*** Begin section ***
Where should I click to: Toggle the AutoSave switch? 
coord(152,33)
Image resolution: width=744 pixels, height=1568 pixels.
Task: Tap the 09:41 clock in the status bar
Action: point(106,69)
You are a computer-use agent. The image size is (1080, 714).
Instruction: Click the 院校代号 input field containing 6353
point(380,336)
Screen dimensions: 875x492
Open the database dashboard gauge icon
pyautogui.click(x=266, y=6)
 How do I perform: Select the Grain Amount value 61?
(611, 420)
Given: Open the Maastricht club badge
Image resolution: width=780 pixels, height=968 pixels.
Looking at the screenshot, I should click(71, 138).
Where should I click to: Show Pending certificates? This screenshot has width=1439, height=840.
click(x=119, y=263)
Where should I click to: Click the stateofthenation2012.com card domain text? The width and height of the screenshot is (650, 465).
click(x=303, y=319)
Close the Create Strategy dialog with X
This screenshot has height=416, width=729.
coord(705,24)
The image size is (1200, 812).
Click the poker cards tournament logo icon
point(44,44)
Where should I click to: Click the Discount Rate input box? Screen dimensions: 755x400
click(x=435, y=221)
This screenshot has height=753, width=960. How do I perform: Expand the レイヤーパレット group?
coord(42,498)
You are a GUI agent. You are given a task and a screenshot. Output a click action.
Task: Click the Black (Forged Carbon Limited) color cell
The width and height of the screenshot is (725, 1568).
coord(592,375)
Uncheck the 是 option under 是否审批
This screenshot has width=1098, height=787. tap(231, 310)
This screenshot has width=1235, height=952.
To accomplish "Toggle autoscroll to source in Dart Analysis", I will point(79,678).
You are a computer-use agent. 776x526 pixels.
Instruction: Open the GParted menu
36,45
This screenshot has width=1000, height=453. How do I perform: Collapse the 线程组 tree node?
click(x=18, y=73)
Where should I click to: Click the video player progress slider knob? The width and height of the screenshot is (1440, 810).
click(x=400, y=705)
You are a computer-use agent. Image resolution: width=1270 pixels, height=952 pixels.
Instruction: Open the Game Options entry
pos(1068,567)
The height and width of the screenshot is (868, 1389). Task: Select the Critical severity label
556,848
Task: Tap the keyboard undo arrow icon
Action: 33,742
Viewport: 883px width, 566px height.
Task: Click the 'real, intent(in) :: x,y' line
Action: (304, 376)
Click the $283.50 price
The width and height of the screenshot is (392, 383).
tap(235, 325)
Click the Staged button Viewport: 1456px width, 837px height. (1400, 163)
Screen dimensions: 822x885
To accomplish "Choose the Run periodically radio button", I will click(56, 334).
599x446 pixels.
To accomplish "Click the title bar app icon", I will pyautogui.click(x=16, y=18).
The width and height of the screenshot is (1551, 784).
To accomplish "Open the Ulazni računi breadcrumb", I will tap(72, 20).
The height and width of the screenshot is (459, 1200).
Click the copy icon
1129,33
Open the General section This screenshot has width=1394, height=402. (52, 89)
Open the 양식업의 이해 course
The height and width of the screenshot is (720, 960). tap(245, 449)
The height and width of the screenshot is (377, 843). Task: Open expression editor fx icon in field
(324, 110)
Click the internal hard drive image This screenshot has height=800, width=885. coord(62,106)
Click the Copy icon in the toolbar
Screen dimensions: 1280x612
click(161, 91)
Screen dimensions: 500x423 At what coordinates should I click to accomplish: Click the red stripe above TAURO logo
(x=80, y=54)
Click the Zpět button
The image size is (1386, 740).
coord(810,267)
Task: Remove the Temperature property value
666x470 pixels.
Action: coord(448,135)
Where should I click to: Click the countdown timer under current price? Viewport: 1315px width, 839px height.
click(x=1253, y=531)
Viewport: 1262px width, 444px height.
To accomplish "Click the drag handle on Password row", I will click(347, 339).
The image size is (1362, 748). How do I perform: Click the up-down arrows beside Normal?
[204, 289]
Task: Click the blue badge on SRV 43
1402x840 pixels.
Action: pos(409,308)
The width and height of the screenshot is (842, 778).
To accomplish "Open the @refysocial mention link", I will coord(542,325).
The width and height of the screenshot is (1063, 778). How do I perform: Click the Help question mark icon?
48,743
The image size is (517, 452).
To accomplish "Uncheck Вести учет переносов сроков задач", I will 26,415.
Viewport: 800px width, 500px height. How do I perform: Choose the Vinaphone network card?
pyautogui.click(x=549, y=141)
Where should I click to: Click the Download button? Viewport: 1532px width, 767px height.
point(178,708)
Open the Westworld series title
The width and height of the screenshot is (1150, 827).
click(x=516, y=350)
*** End section ***
* WHAT NEEDS TO BE DONE: What lines in the data above contain the word "agent"? Show them all.

* RESULT:
You are a computer-use agent. The image size is (1080, 714).
You are a GUI agent. You are given a task and a screenshot. Output a click action.
You are a computer-use agent. 776x526 pixels.
You are a computer-use agent. Image resolution: width=1270 pixels, height=952 pixels.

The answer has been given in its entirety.